Estas ofrendas de alimentos se repetían en días fijados, como el tercero, el séptimo, el decimocuarto y el vigesimoprimer día, así como el centésimo día y el primer cumpleaños del niño.

Tras el nacimiento comenzaba un período de reclusión, durante el cual el hogar quedaba marcado mediante una cuerda de paja tendida sobre la puerta de entrada como ritualmente protegido y vedado a las personas ajenas.

En esta cuerda se entretejían objetos distintos según el sexo del niño. Estas costumbres tenían por objeto proteger tanto al vulnerable recién nacido como la presencia protectora de Samsin.
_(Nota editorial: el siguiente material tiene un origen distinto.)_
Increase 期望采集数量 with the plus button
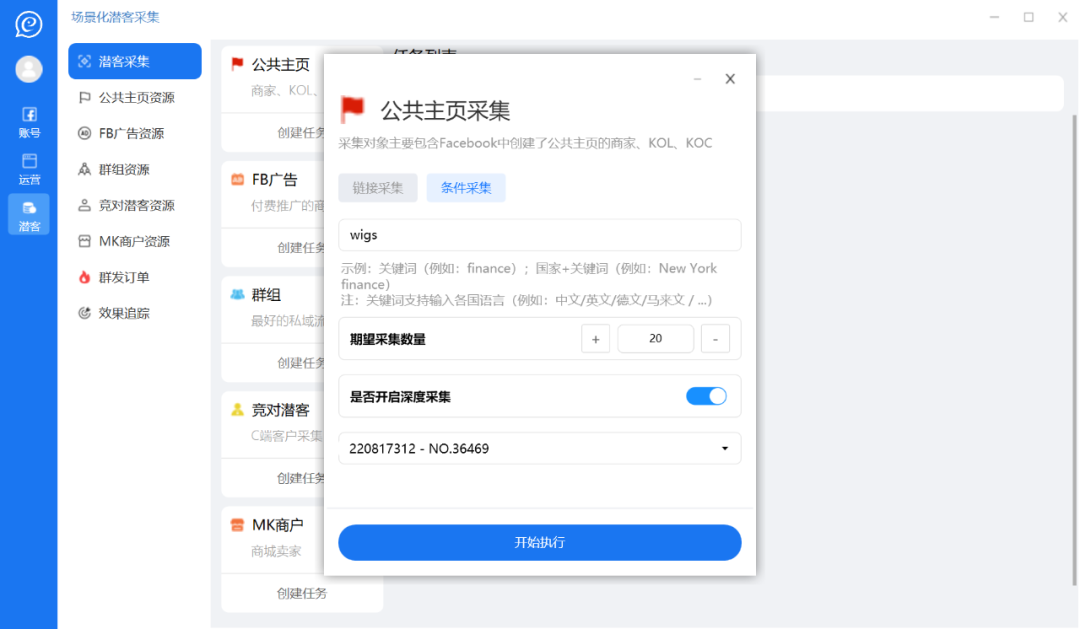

Los ritos muestran que Samsin no era una deidad distante, sino que estaba estrechamente integrada en el desarrollo físico y temporal del embarazo, el parto y la primera infancia. Su veneración era religión práctica, inserta en el cuidado por la supervivencia de madre e hijo.

El chamanismo coreano y el mito de Samsin

En el chamanismo coreano, el musok, Samsin está sólidamente arraigada, y con ella se asocia un relato mítico propio que era recitado por las chamanas, las mudang, en determinados rituales.

Este relato ha sido transmitido en varias versiones regionales, principalmente gracias a los registros de folcloristas coreanos del siglo XX, que recopilaron los cantos orales de las chamanas.

El mito narra, en variantes diversas, el origen de la diosa del nacimiento, con frecuencia en forma de una competencia entre dos figuras femeninas por el cargo de traer los niños al mundo.

Una de las dos, a menudo la más joven o la inicialmente desfavorecida, se revela como la legítima Samsin, que desde entonces guía a los niños hacia la vida, mientras que la otra es encomendada a un ámbito menos propicio, como las enfermedades o el reino de los muertos. El relato explica así también por qué el nacimiento y la muerte temprana, el florecimiento y la desgracia, se hallan tan próximos.

Estos cantos míticos se entonaban en el marco de los gut, los rituales chamánicos en los que se convoca a las deidades, se las agasaja y se les pide ayuda. Un gut para solicitar descendencia o para la protección de los niños integraba a Samsin en una serie más amplia de deidades.

Desde el punto de vista de las ciencias de las religiones, el mito de Samsin es un buen ejemplo de la función de tales relatos. Explica un orden del mundo, en este caso la competencia sobre el nacimiento y la infancia, y lo ancla en una prehistoria.

Al mismo tiempo, la multiplicidad de versiones regionales muestra que no existía un texto canónico, sino una tradición viva, oral y arraigada en la práctica de las chamanas. Samsin conecta así la sencilla religión doméstica con el mundo mítico más rico del chamanismo.